Text section
######

DATA_DIR = Path("data/")
MODEL_DIR = Path("model/")
MODEL_DIR.mkdir(exist_ok=True)
DATA_DIR.mkdir(exist_ok=True)

download_file(MODEL_LINK, directory=MODEL_DIR, show_progress=True)
model/gelan-c.pt:   0%|          | 0.00/49.1M [00:00<?, ?B/s]
PosixPath('/opt/home/k8sworker/ci-ai/cibuilds/ov-notebook/OVNotebookOps-744/.workspace/scm/ov-notebook/notebooks/yolov9-optimization/yolov9/model/gelan-c.pt')

Convert PyTorch model to OpenVINO IR#

OpenVINO supports PyTorch model conversion via Model Conversion API. ov.convert_model function accepts model object and example input for tracing the model and returns an instance of ov.Model, representing this model in OpenVINO format. The Obtained model is ready for loading on specific devices or can be saved on disk for the next deployment using ov.save_model.

from models.experimental import attempt_load
import torch
import openvino as ov
from models.yolo import Detect, DualDDetect
from utils.general import yaml_save, yaml_load

weights = MODEL_DIR / "gelan-c.pt"
ov_model_path = MODEL_DIR / weights.name.replace(".pt", "_openvino_model") / weights.name.replace(".pt", ".xml")

if not ov_model_path.exists():
    model = attempt_load(weights, device="cpu", inplace=True, fuse=True)
    metadata = {"stride": int(max(model.stride)), "names": model.names}

    model.eval()

######

Information provided

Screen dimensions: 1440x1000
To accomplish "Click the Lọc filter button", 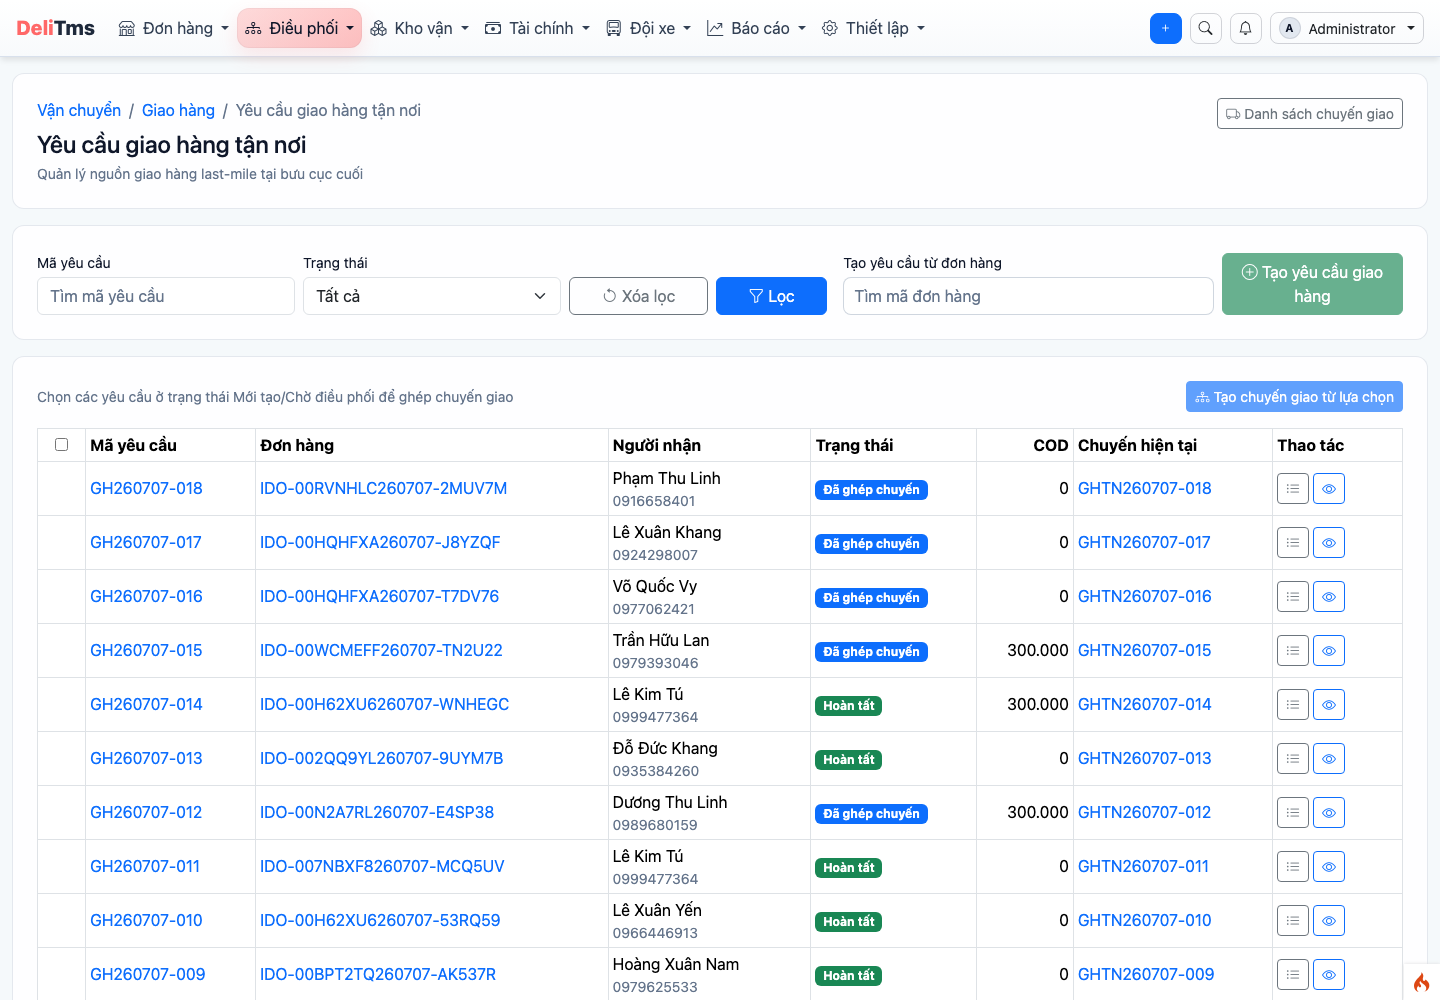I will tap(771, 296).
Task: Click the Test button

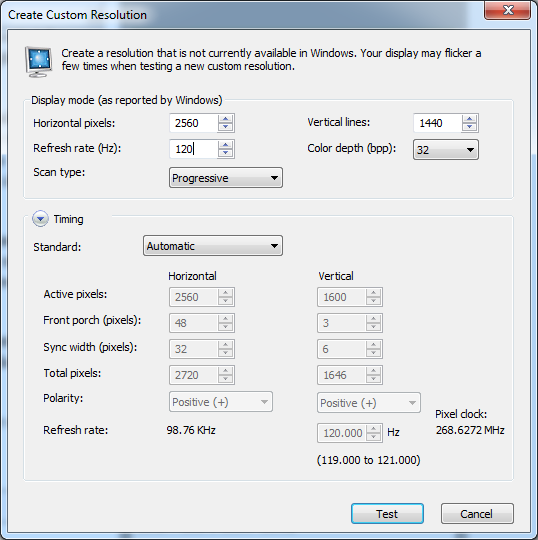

######

Required tasks
[1] Translate this sentence from the text on converting the PyTorch model into Spanish: "OpenVINO supports PyTorch model conversion via Model Conversion API."
[2] In the text on converting the PyTorch model, repeat the part between "DATA_DIR.mkdir(exist_ok=True)" and "deployment using ov.save_model.", inclusive.

Expected responses
[1] OpenVINO admite la conversión de modelos de PyTorch mediante la Model Conversion API.

[2]
DATA_DIR.mkdir(exist_ok=True)

download_file(MODEL_LINK, directory=MODEL_DIR, show_progress=True)
model/gelan-c.pt:   0%|          | 0.00/49.1M [00:00<?, ?B/s]
PosixPath('/opt/home/k8sworker/ci-ai/cibuilds/ov-notebook/OVNotebookOps-744/.workspace/scm/ov-notebook/notebooks/yolov9-optimization/yolov9/model/gelan-c.pt')

Convert PyTorch model to OpenVINO IR#

OpenVINO supports PyTorch model conversion via Model Conversion API. ov.convert_model function accepts model object and example input for tracing the model and returns an instance of ov.Model, representing this model in OpenVINO format. The Obtained model is ready for loading on specific devices or can be saved on disk for the next deployment using ov.save_model.